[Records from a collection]
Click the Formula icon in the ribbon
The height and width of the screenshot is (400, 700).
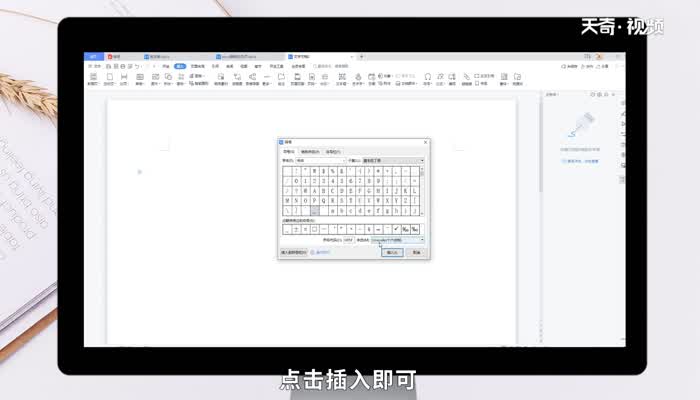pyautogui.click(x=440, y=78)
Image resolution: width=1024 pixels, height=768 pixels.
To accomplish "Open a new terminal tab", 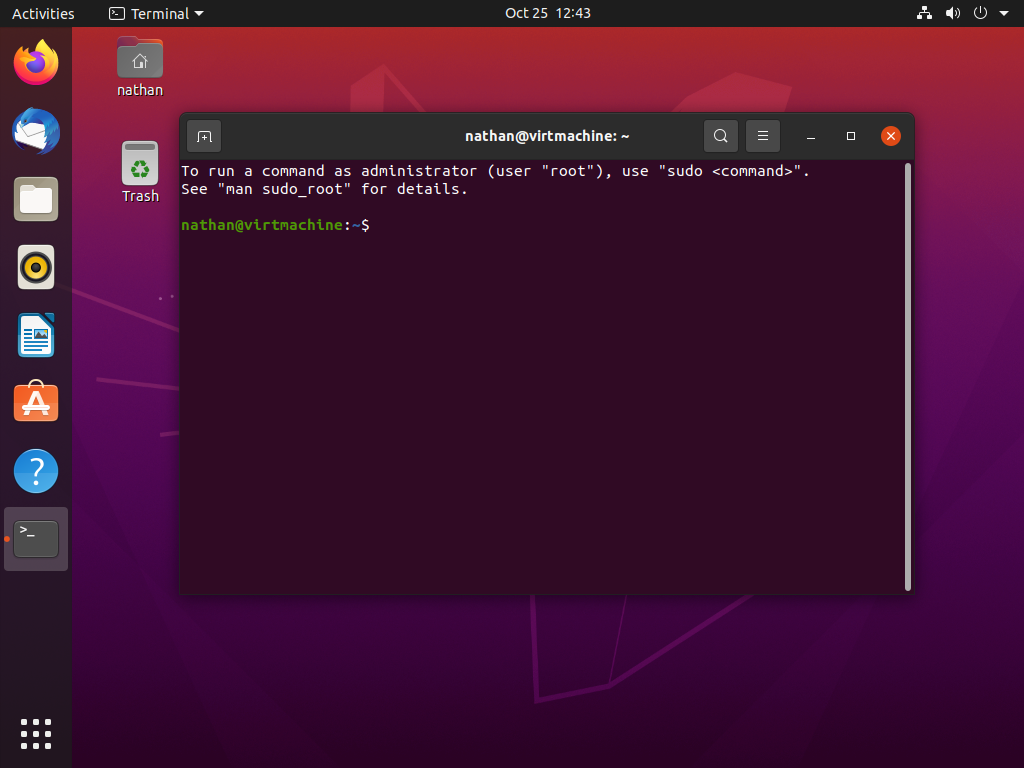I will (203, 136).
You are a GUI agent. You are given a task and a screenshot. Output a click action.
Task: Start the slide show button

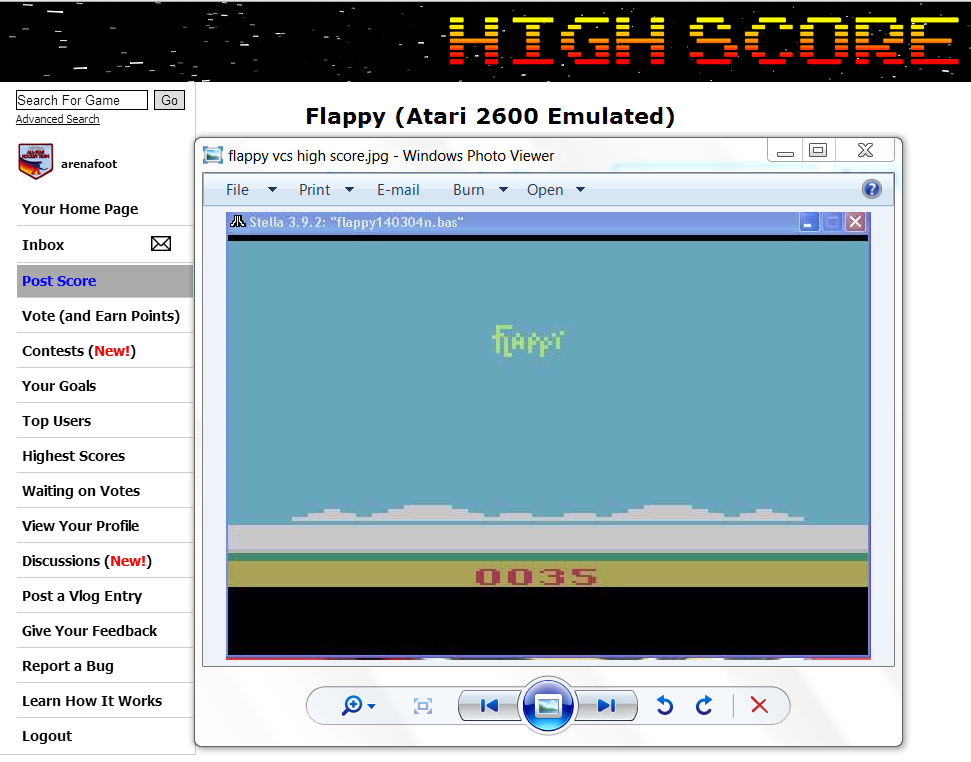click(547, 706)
...
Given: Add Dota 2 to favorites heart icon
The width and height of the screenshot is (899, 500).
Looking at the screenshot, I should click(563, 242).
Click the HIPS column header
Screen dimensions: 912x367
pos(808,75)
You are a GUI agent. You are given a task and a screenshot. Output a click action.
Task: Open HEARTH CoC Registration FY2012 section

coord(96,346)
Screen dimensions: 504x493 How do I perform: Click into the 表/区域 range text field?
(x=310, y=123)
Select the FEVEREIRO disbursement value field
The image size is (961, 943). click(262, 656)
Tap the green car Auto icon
...
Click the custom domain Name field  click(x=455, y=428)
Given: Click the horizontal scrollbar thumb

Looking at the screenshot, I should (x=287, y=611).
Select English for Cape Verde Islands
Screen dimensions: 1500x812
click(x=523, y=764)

■ **REQUIRED ACTION**
Throughout the data above, copy all lines where the word "icon" is found.

■ **WRITTEN ANSWER**
Click the Formula icon in the ribbon
Given: Add Dota 2 to favorites heart icon
Tap the green car Auto icon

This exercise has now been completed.